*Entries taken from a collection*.
▶

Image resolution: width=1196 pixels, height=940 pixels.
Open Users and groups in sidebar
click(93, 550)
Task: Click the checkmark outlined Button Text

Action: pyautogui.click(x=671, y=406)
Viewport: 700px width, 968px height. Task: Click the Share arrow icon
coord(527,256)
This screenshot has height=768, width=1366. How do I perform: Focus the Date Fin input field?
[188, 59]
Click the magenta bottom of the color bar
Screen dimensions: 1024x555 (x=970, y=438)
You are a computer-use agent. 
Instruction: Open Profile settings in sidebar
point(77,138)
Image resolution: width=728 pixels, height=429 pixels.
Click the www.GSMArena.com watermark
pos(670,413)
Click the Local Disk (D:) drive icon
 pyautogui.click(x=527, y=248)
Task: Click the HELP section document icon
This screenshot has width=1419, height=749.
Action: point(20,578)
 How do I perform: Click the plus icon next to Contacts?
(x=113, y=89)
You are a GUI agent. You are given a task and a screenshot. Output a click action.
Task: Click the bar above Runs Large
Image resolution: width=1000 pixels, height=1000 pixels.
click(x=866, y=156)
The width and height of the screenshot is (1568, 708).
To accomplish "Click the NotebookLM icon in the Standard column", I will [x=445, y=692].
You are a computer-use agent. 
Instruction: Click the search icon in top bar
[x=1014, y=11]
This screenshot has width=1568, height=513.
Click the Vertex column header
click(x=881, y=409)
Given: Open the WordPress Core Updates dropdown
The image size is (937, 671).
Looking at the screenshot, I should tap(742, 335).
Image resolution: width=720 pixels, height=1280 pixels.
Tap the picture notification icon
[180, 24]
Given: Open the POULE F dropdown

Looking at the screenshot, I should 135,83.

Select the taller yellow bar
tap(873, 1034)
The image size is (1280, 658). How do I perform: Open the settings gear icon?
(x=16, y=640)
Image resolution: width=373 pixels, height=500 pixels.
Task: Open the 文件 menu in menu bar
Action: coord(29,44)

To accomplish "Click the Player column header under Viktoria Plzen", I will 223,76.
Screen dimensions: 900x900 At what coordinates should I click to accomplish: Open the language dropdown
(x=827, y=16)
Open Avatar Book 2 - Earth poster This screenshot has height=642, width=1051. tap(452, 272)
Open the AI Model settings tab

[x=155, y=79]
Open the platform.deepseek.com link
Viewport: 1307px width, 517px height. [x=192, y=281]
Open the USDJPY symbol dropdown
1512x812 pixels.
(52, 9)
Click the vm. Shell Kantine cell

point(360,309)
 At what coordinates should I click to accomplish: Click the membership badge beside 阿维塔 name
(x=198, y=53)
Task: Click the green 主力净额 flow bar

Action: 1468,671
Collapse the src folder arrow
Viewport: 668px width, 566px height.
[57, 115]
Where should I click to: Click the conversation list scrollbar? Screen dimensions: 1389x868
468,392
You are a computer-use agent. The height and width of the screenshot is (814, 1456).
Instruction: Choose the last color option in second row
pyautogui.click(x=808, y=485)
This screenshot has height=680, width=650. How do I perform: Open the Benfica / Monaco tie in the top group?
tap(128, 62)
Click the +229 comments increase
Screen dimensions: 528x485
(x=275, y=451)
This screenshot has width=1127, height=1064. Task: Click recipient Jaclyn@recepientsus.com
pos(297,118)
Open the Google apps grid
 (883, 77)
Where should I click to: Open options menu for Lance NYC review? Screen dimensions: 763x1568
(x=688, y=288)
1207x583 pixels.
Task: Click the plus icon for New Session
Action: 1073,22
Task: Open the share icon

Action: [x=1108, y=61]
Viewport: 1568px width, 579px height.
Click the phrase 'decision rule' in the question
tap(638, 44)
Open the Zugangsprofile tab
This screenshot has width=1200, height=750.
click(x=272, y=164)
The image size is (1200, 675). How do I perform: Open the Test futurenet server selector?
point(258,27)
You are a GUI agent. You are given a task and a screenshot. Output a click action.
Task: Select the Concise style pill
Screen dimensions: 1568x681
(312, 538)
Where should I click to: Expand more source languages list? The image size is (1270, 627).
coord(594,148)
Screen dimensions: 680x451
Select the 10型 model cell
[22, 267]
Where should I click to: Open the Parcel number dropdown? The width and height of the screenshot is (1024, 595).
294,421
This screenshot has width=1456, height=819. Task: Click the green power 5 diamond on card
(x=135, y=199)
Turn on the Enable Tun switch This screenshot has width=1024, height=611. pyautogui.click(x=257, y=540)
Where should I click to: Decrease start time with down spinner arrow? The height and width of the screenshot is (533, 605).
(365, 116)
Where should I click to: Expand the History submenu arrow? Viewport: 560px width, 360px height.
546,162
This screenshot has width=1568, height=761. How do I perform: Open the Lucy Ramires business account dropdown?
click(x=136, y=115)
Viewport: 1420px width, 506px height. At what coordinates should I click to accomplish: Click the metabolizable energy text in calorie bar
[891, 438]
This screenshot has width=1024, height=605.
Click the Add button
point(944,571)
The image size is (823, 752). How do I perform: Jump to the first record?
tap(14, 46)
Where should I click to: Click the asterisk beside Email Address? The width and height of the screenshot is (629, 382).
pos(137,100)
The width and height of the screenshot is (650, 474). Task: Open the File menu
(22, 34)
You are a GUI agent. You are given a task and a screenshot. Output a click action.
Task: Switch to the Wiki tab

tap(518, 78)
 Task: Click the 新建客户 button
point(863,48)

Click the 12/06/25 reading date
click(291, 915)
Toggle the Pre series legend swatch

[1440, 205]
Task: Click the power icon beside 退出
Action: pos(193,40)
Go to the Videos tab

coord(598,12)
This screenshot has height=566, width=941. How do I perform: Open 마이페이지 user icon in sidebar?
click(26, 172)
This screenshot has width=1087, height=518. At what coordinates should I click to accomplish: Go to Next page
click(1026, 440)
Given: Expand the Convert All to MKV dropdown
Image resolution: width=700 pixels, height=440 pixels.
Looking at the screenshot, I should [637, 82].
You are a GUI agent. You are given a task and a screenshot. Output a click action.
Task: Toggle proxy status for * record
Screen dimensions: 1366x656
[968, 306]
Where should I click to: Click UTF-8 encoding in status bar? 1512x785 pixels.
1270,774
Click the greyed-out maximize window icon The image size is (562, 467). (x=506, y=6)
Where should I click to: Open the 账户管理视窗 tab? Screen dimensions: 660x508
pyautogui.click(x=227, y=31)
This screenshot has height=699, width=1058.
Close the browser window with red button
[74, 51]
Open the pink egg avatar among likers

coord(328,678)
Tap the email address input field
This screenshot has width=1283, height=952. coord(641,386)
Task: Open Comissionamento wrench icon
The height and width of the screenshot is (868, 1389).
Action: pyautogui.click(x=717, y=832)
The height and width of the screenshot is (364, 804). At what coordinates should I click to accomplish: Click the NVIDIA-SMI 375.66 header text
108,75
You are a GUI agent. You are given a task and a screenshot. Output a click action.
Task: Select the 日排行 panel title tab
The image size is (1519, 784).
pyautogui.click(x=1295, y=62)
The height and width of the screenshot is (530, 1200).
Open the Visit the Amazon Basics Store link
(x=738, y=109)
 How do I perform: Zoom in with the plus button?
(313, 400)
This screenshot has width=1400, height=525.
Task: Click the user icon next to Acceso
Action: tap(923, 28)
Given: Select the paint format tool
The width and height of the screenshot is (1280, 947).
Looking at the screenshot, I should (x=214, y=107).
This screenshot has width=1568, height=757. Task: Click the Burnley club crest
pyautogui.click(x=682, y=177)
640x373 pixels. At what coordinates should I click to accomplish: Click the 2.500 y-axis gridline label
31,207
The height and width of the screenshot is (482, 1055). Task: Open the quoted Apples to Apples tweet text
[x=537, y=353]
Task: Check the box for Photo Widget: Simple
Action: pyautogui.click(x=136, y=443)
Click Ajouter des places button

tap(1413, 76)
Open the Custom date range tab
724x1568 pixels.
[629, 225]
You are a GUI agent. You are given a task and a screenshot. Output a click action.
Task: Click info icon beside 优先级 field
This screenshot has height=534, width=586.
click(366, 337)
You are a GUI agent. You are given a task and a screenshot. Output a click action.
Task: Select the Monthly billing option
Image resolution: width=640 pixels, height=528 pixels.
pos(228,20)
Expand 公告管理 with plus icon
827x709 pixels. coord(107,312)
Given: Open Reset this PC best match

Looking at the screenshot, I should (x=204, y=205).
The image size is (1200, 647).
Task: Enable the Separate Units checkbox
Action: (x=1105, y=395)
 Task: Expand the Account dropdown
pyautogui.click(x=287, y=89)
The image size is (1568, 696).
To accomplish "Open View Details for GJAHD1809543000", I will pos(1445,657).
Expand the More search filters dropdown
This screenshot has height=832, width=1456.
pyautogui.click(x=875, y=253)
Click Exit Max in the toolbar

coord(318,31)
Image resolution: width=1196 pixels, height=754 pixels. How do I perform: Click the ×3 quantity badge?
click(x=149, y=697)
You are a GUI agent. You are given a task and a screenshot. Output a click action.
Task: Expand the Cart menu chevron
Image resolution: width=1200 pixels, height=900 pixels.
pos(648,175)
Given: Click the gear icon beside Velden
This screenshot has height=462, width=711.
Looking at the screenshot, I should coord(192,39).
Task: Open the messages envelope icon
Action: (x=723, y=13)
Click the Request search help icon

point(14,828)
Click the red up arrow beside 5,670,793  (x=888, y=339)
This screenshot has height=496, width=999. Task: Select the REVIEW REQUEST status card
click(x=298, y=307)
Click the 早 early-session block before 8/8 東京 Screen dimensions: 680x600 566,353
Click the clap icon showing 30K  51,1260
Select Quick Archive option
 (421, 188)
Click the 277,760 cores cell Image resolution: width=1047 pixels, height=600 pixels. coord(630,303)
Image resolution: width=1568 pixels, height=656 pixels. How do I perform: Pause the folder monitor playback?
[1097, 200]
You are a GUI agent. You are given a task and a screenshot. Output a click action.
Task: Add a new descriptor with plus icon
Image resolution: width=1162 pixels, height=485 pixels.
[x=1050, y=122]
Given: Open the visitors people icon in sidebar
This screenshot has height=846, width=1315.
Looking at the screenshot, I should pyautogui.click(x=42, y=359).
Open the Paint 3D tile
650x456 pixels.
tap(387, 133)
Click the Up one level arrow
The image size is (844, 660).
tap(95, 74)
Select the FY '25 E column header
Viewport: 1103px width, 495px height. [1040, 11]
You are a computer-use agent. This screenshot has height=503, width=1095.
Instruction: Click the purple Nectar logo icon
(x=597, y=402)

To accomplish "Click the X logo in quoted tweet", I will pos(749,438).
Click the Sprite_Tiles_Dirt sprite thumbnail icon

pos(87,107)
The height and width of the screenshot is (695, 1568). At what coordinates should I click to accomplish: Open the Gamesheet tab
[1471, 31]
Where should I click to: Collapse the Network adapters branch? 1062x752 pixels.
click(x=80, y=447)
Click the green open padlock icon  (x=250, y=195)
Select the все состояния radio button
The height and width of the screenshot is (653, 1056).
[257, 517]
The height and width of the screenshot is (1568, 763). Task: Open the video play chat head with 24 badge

◀

*WORK ORDER*. Could you return exactly the lines above from the line with "This screenshot has width=1419, height=749." to the line with "You are a computer-use agent. The", both included, and nothing else?

*ANSWER*.
This screenshot has width=1419, height=749.
Action: point(20,578)
 How do I perform: Click the plus icon next to Contacts?
(x=113, y=89)
You are a GUI agent. You are given a task and a screenshot. Output a click action.
Task: Click the bar above Runs Large
Image resolution: width=1000 pixels, height=1000 pixels.
click(x=866, y=156)
The width and height of the screenshot is (1568, 708).
To accomplish "Click the NotebookLM icon in the Standard column", I will [x=445, y=692].
You are a computer-use agent. 
Instruction: Click the search icon in top bar
[x=1014, y=11]
This screenshot has width=1568, height=513.
Click the Vertex column header
click(x=881, y=409)
Given: Open the WordPress Core Updates dropdown
The image size is (937, 671).
Looking at the screenshot, I should tap(742, 335).
Image resolution: width=720 pixels, height=1280 pixels.
Tap the picture notification icon
[180, 24]
Given: Open the POULE F dropdown

Looking at the screenshot, I should 135,83.

Select the taller yellow bar
tap(873, 1034)
The image size is (1280, 658). How do I perform: Open the settings gear icon?
(x=16, y=640)
Image resolution: width=373 pixels, height=500 pixels.
Task: Open the 文件 menu in menu bar
Action: coord(29,44)

To accomplish "Click the Player column header under Viktoria Plzen", I will 223,76.
Screen dimensions: 900x900 At what coordinates should I click to accomplish: Open the language dropdown
(x=827, y=16)
Open Avatar Book 2 - Earth poster This screenshot has height=642, width=1051. tap(452, 272)
Open the AI Model settings tab

[x=155, y=79]
Open the platform.deepseek.com link
Viewport: 1307px width, 517px height. [x=192, y=281]
Open the USDJPY symbol dropdown
1512x812 pixels.
(52, 9)
Click the vm. Shell Kantine cell

point(360,309)
 At what coordinates should I click to accomplish: Click the membership badge beside 阿维塔 name
(x=198, y=53)
Task: Click the green 主力净额 flow bar

Action: 1468,671
Collapse the src folder arrow
Viewport: 668px width, 566px height.
[57, 115]
Where should I click to: Click the conversation list scrollbar? Screen dimensions: 1389x868
468,392
You are a computer-use agent. The height and width of the screenshot is (814, 1456).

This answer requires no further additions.